In a desolate area of Montana, Amanda and her fellow captives are outfitted in special overalls, boots, headphones, and a GPS device. The five of them have forty hours to play a game, locating the "Sepulcher of Worldly Desires." If they lose their lives are forfeit. If they refuse to play, the suits contain explosives that can be set off by a radio signal from the Game Master. Early on, the Game Master uses the explosives to execute one recalcitrant player. The players musty work together to find hidden GPS coordinates that will led them to other hidden coordinates, and so on. The desolate valley where they are located was once the sire of a mining town, whose people had disappeared under the spell of a religious fanatic (a la Jim Jones and the People's Temple, or Marxhall Applewhite and Heaven's Gate). The Game Master has filled the valley with deadly electrified traps, poisons, hidden bombs, desperate and starving large hounds, and has stocked the lake with thousands of deadly moccasins. Violent rain, snow, deadly cold, and a lack of shelter also challenge Amanda's group.
The Game Master has miscalculated on several fronts. He fully expected to win the game and have all players die. He counted on Frank's PTSD, not realizing that Frank's love for Amanda outweighed his PTSD. He did not count on Amanda's determination and bravery. Still, Frank and Amanda survive only because of flukes and because of the "coincidence theater" in the author's plotting.

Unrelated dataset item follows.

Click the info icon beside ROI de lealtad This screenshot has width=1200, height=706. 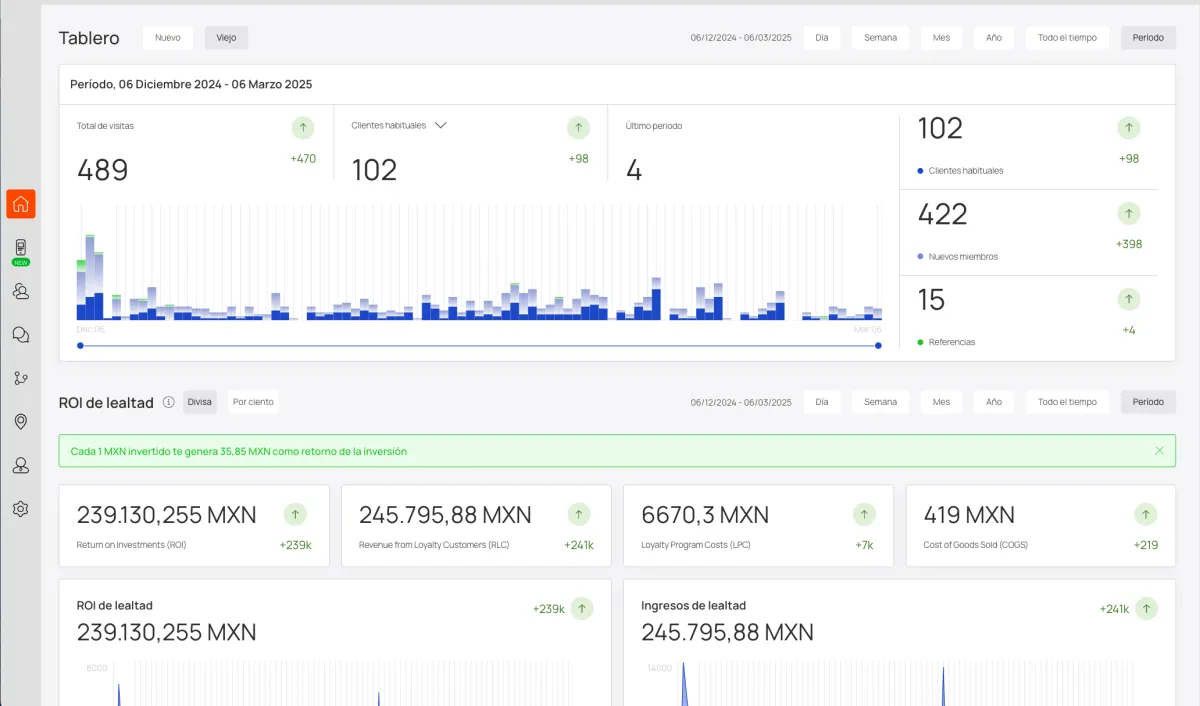pyautogui.click(x=168, y=402)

We are treated with an overabundance of detail and history about time capsules, geocaching, video games, and game theory. It all serves a purpose, but I have to say, "meh." the exciting parts are truly exciting, the macabre parts are ultra-macabre, and Frank and Amanda are protagonists one can truly cheer for. And the big bad villain and the entire set-up are overly "conic book-y." The rationale behind the plot to me falls into a "I've got a great idea, now what do I do with it?" category of failed experiments. Despite myself, though, the pages kept turning.
Your mileage may differ.
I've had similar reactions to Morrell's thrillers that you experienced. I read FIRST BLOOD when it first came out. I think the movie is better. I read a few more Morrell books and came away unimpressed. So, I stopped reading Morrell even though I see his books every time I go to a Book Sale.